Deux Hôtels de ville pittoresques.—Aventures et catastrophes.—Sièges.—Pestes et incendies.

Alost, petite ville industrielle, à mi-chemin entre Gand et Bruxelles, plus peuplée qu'il ne semble à première vue, n'a pas très grand caractère, et n'éveillerait pas un intérêt bien considérable, n'était la très belle maison de ville qui se dresse sur sa Grand Place.
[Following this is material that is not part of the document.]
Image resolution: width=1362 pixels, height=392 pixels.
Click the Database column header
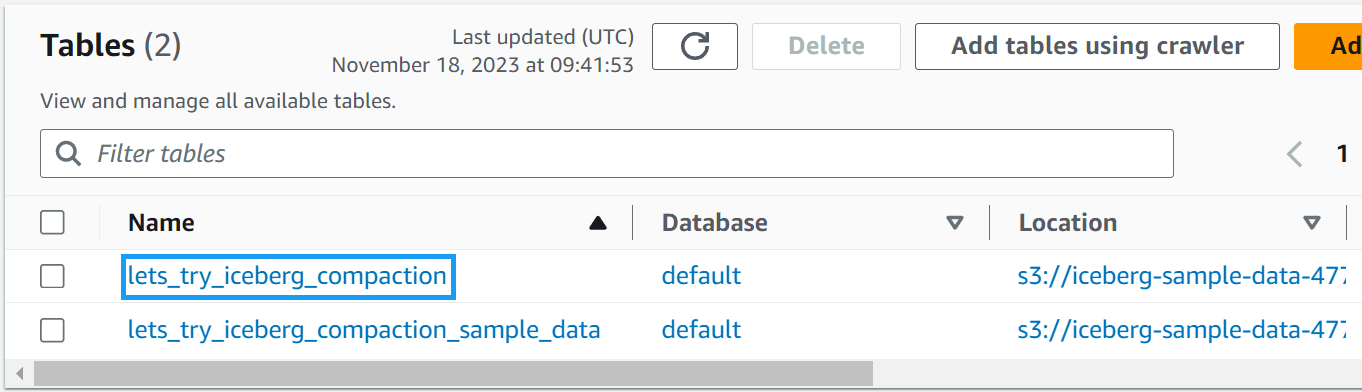pyautogui.click(x=715, y=223)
C'est une très ancienne ville, il faut le dire, et qui a des annales assez chargées. S'il ne lui est pas resté beaucoup de maisons ou d'édifices de son vieux temps, si sa physionomie s'est un peu banalisée, cela tient sans doute aux mauvais moments qu'elle eut à passer dans le cours des siècles.

HOTEL DE VILLE DE TERMONDE.

En 1360, un incendie réduisit en cendres les trois quarts de ses maisons. Une terrible aventure la mit à mal deux siècles après; au temps des guerres religieuses, la Furie espagnole de 1576 partit d'Alost. C'est un corps d'Espagnols occupant la ville enlevée par surprise, qui donna le signal. Réunis sur cette grande place d'Alost, les soldats mutinés, rendus furieux par une série d'échecs et par les misères de la guerre, furent harangués par Juan de Navarese et l'élurent pour chef. Après avoir mis consciencieusement à sac la malheureuse petite cité, ils marchèrent sur Anvers pour lui faire subir le même sort.